● **SOURCE**
<<<<

Star Date:  Sept./Oct. 2018


Hello Dear Family & Friends!


" Shubhkamnayen"
( Best wishes Hindi)







" Death is more universal than life;  everyone dies but not everyone lives. ... "
(Andrew Sachs)



Death.  End or Beginning?  Or simply the continuance of existence in another form?  Eternal.  The Cycle of Life.

What happens when a person passes depends on the culture, beliefs, traditions of those left behind.  After all a funeral or memorial is for the living.  In our travels we have witnessed intriguing, mind puzzling events surrounding death on all continents.  Some cultures wail and sob, others joyfully celebrate with songs and praises. 

Most of us would like to leave a legacy behind.  Many cultures ensure that happens by building shrines or pagodas or temples in their honor.  One remote hill tribe we hiked to in Asia had all the coffins under the house for each person, pre-made, customized and ready.  Others in Sulawesi carved life size wooden figures of the deceased and lined them up in opera box seat fashion over looking the family land.  Still others killed water buffalo in the families honor and proudly displayed the 30 or more horns above the house's entryway, often leaving the remaining family in insurmountable debt for generations to come.  Keeping up with the Jones', even at funerals!

In the Americas it is often land burial, in Tibet sky burial.  Thought provoking.  Our personal belief is just that.  Not everyone shares the same idea.  We must allow each his or her own belief/practice.  Who really knows what happens for sure?

In the west often people don't even want to visit the dying.  They don't want to 'dirty their hands' or be bothered.  In a land where if people had to catch, slaughter, butcher and preserve or cook animals, many people would be off meat for good.  Just present it to me in sterilized cellophane packages.  We want the dirty work to be done behind closed doors and thus it is with death.  Dress the deceased up and 'lay them out' before burial or cremate and surround the ashes with photos, etc.  A memorial celebrating the person's life is a fine tribute to a life well lived.  Still we are not touched by the reality of what death of the body means.  Not a pleasant occurrence.  Without the thought of the soul leaving the now mortifying body behind, and moving on to heaven or hell or just 'beyond'; it is an unpleasant option.   Grieving is often incomplete because of the neat and tidy way that a person disappears, only photos remaining.

Such is not the case in many corners of the planet.  It is a more hands on experience and thus grieving goes through many stages denied the west.  The person usually is cared for and dies at home.  The reality of the cessation of suffering becomes apparent.  Death is welcomed or better accepted.  Once death occurs the body is prepared by village members and laid in the families' living room, where family and friends visit 24 hours a day, talking to the person or singing their favorite songs, and saying their farewells.  Ending with ceremonies of burial or cremation the whole process is just a natural progression of our existence on Earth.  The eternal spiral.  As one passes another enters life.

>>>>

● **WORK REQUIRED**
Can you reproduce, word for word, the part of the piece on death customs starting at "(Andrew Sachs)" and ending at "songs and praises."?

● **GIVEN MATERIAL**
<<<<

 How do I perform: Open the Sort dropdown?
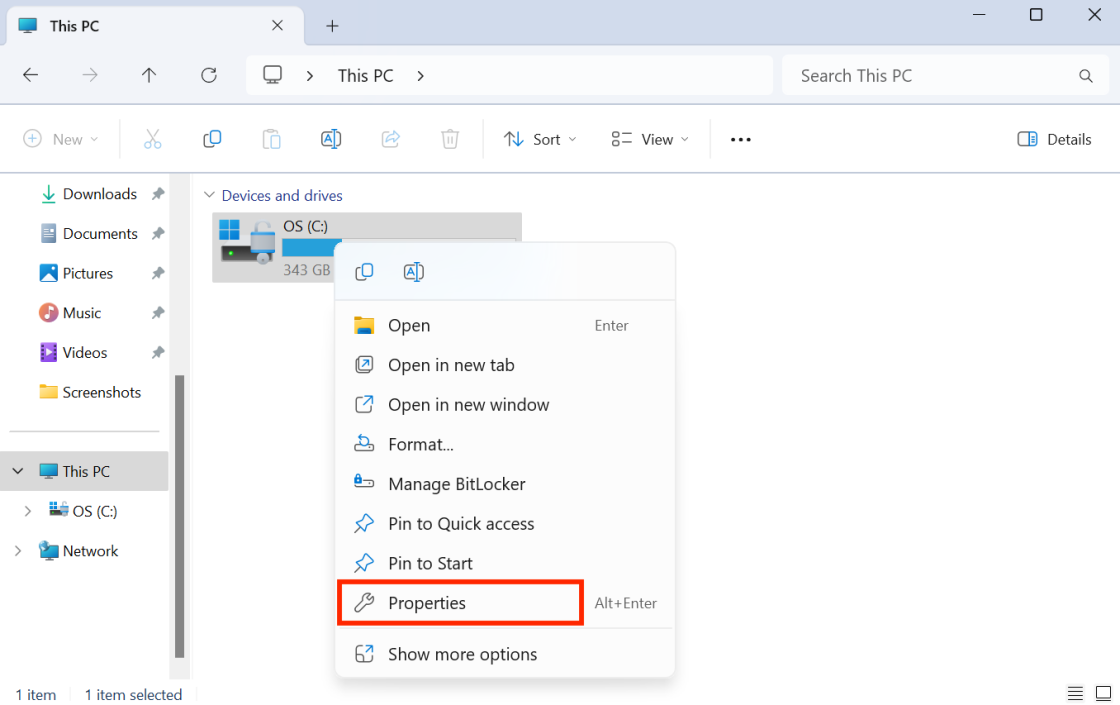coord(540,140)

>>>>

● **FULL SOLUTION**
(Andrew Sachs)



Death.  End or Beginning?  Or simply the continuance of existence in another form?  Eternal.  The Cycle of Life.

What happens when a person passes depends on the culture, beliefs, traditions of those left behind.  After all a funeral or memorial is for the living.  In our travels we have witnessed intriguing, mind puzzling events surrounding death on all continents.  Some cultures wail and sob, others joyfully celebrate with songs and praises.